Building OmniGuide AI — A Real-Time Visual Assistant with Gemini Live
Source: Dev.to
Introduction
What if AI could see what you see and guide you in real time?
That idea led to the creation of OmniGuide AI, a real‑time multimodal assistant powered by the Gemini Live API and deployed using Google Cloud Run.
Instead of typing questions into a chatbot, users simply:
- Point their phone camera at a problem
- Ask a question using voice
- Receive live spoken guidance and visual overlays
OmniGuide acts like an expert standing beside you, helping with tasks such as repairing devices, cooking, learning, or troubleshooting.

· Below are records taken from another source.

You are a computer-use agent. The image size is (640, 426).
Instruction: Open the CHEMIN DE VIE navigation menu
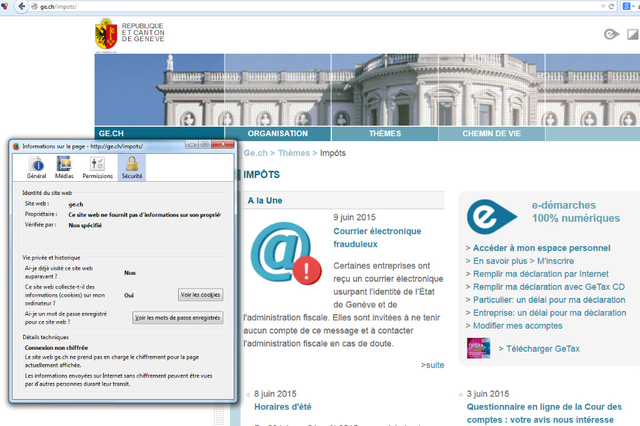(492, 133)
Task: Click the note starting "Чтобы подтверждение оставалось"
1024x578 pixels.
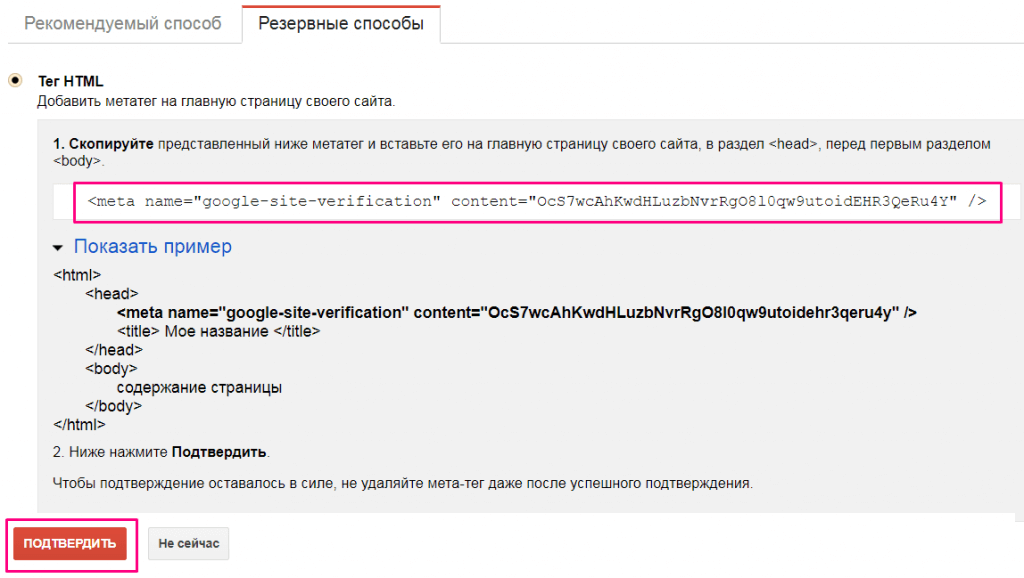Action: 402,483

This article explains how we built OmniGuide AI using Google AI models and Google Cloud for the #GeminiLiveAgentChallenge.
The Idea
Most AI assistants today require typing prompts, but real‑world problems happen in physical environments:
- Fixing a leaking pipe
- Understanding a device error
- Cooking a recipe
- Solving homework
OmniGuide AI bridges the gap by combining:
- Live camera input
- Voice interaction
- AI reasoning
- Real‑time guidance
Tech Stack
AI Model
Gemini 1.5 Flash – used for vision understanding, voice conversation, context reasoning, and real‑time instruction generation.
Streaming AI Interface
Gemini Live API – allows the app to process video frames, audio input, and real‑time prompts.
Backend Infrastructure
Google Cloud Run – provides scalable AI inference endpoints, fast container deployment, and low‑latency API routing.
Frontend
- WebRTC for camera streaming
- WebSockets for real‑time AI responses
- React for UI
- Canvas overlays for visual guidance
Architecture
High‑level system flow:
- User opens OmniGuide.
- Camera stream begins.
- Voice input captured.
- Frames + audio sent to Gemini Live API.

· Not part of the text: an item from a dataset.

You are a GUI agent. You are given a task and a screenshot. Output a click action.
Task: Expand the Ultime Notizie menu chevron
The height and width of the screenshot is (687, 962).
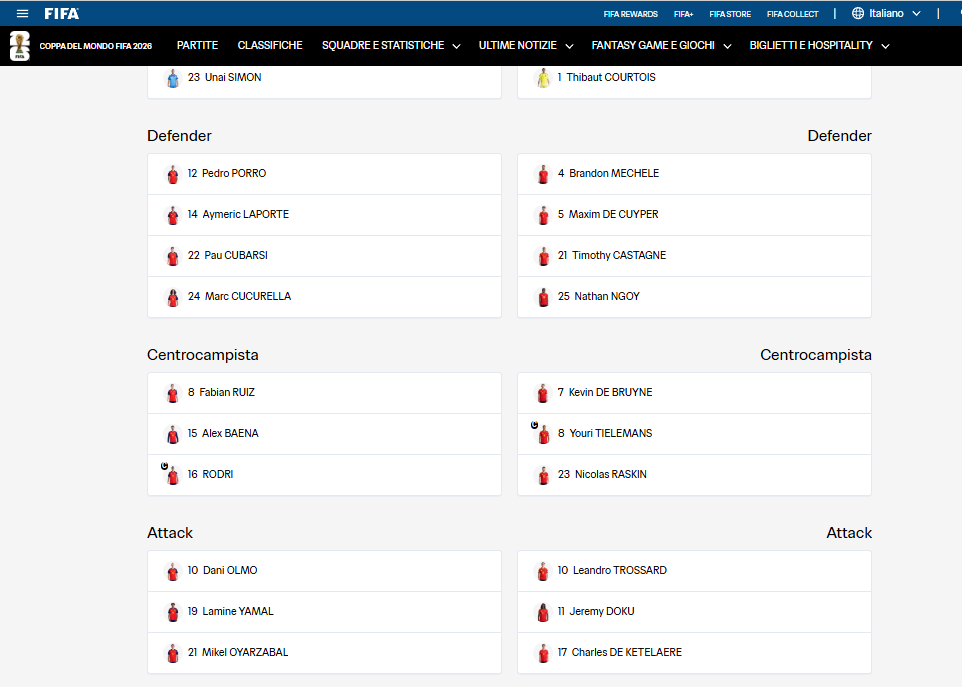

- Gemini analyzes the scene.
- AI generates instructions.
- Voice response + overlay returned.
Result: AI guidance in real time.
Key Features
Real‑Time Visual Understanding
Gemini analyzes live camera frames to understand objects and environments.
Voice Interaction
Users can simply ask, for example:
- “What is this error?”
- “How do I fix this?”
Step‑by‑Step Guidance
The AI provides instructions such as:
- Pointing to the correct component
- Highlighting objects
- Describing the next step
Visual Overlays
On‑screen guides help users follow instructions easily.
Example Use Cases
- Home Repair – Point the camera at a leaking pipe and ask, “How do I fix this?”
- Cooking – Show ingredients and ask, “What can I cook with these?”

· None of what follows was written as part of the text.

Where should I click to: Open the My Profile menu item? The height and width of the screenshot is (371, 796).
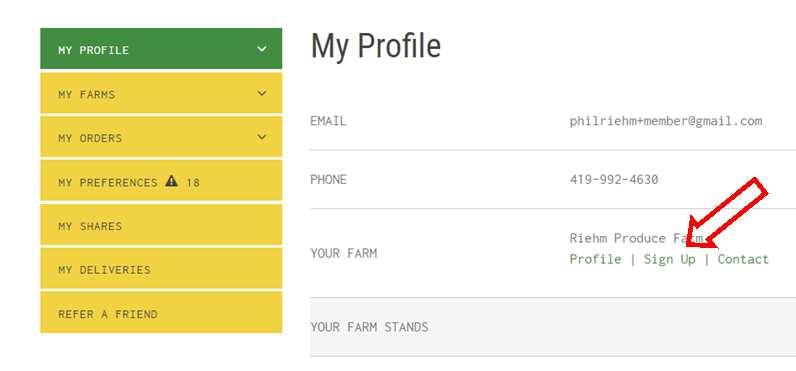pyautogui.click(x=161, y=49)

- Education – Students can show math problems or experiments.
- Device Troubleshooting – Scan error messages and get solutions instantly.
Challenges We Faced
Real‑Time Latency
Handling live video + AI inference required careful optimization.
We solved this by:
- Compressing frames
- Streaming only key frames
- Using Gemini Flash for faster responses
Multimodal Context
Ensuring Gemini correctly interprets visual context required structured prompts and scene summaries.
What Makes OmniGuide Unique
OmniGuide transforms AI from a chat interface into a real‑time expert assistant. Instead of searching online tutorials, users simply show the problem and ask for help.
What’s Next
Future improvements include:
- AR overlays
- Smart object detection
- Multi‑step task memory
- Collaborative remote assistance
Conclusion
OmniGuide AI demonstrates how Google AI models and Google Cloud can power the next generation of multimodal live agents. By combining vision, voice, and reasoning, we move beyond chatbots into AI that understands the physical world.
This article was created for the purposes of entering the #GeminiLiveAgentChallenge.